═══ TEXT
Daniel Farías | A01236327

Kathia Ruiz | A01571094

Naila Salinas | A00832702

Sofia Badillo | A02384253

Company selected: Iberdrola SA (IBDRY)

library(xts)
library(dplyr)
library(zoo)
library(tseries)
library(stats)
library(forecast)
library(astsa)
library(corrplot)
library(AER)
library(vars)
library(dynlm)
library(vars)
library(TSstudio)
library(tidyverse)
library(sarima)
library(dygraphs)

a. Background

Iberdrola SA is one of the biggest renewable energy companies in the world, with a Spain origin and 170 years of history. It is the world’s largest wind power producer and one of the world’s largest electric utilities by market capitalization. It is focus in energy transition to to reduce the negative effects of climate change and the need for a clean, reliable and smart business model. (Iberdrola SA, 2023)

Consumer Price Index is the official measure of inflation of consumer prices of the United Kingdom, based on 700 different goods and services excluding the cost of housing. (Iberdrola SA, 2023)

The variable´s performance that would be analyzed is the “Adjusted Close Price”. Stock prices usually fluctuate, they have an opening, high, low and closing price for each day. The closing price, is the price at which a trading session ends. However, there are instances when certain events get to alter the stock price, that’s when the adjusted close price is needed. It helps determine the fair value of the stock and the maintenance of an accurate historical record of the stock’s performance. (ICICI, 2023)

b. Visualization

Plot the stock price

# Import database
#file.choose()
IB <- read.csv("C:\\Users\\danyb\\OneDrive - Instituto Tecnologico y de Estudios Superiores de Monterrey\\Docs\\Documentos\\Business Intelligence\\Quinto Semestre\\Introduction to Econometrics\\ts_stock_prices\\ts_stock_prices\\IBDRY.csv")
══════
# [REQUIRED ACTION 1]
Switch "closing price" to "final price" in the Iberdrola analysis, then write out the passage from "Consumer Price Index" to "#file.choose()".
# [REQUIRED ACTION 2]
According to the Iberdrola analysis, on how many different goods and services is the United Kingdom's Consumer Price Index based?
Rely on nothing but the Iberdrola analysis.
═══ INFORMATION SUPPLIED
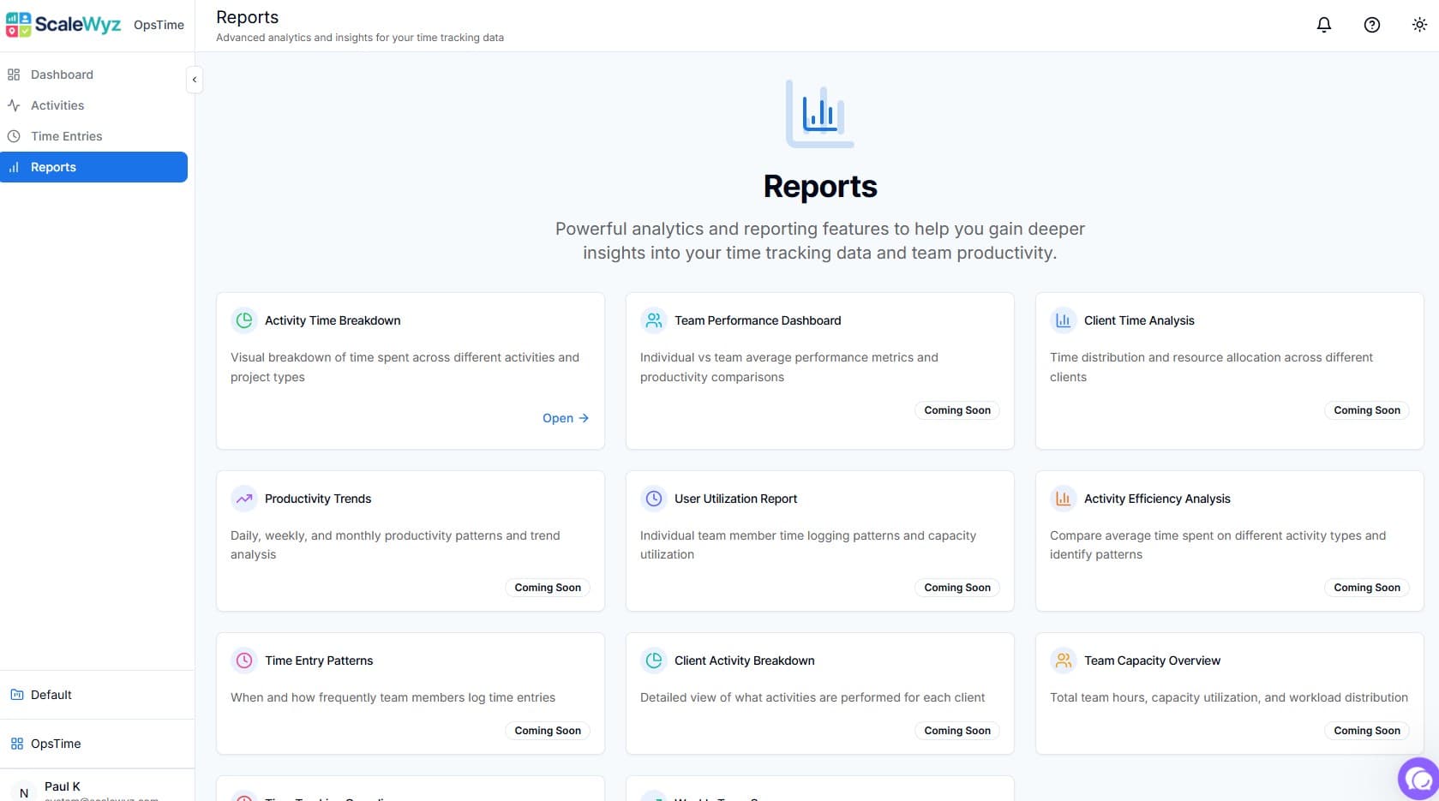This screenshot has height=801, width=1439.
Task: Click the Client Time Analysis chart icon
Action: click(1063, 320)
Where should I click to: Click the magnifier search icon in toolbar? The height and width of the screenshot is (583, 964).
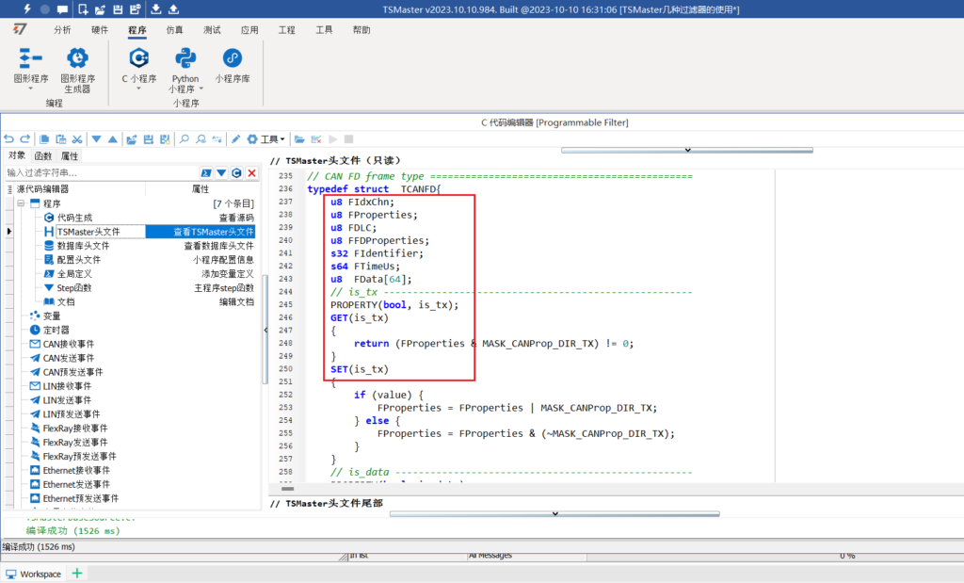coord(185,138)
══════
═══ INFORMATION SUPPLIED
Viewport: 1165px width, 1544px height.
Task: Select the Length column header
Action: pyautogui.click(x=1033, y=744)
══════
═══ INFORMATION SUPPLIED
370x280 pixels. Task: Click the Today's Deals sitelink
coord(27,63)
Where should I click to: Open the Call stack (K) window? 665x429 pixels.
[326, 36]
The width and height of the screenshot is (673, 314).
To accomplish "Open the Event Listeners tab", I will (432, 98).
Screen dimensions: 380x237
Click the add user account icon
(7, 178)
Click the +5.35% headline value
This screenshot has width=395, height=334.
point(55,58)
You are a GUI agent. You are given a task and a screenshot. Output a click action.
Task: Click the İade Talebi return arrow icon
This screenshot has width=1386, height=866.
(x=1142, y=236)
══════
# [TASK SOLUTION 1]
Consumer Price Index is the official measure of inflation of consumer prices of the United Kingdom, based on 700 different goods and services excluding the cost of housing. (Iberdrola SA, 2023)

The variable´s performance that would be analyzed is the “Adjusted Close Price”. Stock prices usually fluctuate, they have an opening, high, low and final price for each day. The final price, is the price at which a trading session ends. However, there are instances when certain events get to alter the stock price, that’s when the adjusted close price is needed. It helps determine the fair value of the stock and the maintenance of an accurate historical record of the stock’s performance. (ICICI, 2023)

b. Visualization

Plot the stock price

# Import database
#file.choose()

# [TASK SOLUTION 2]
700, excluding the cost of housing.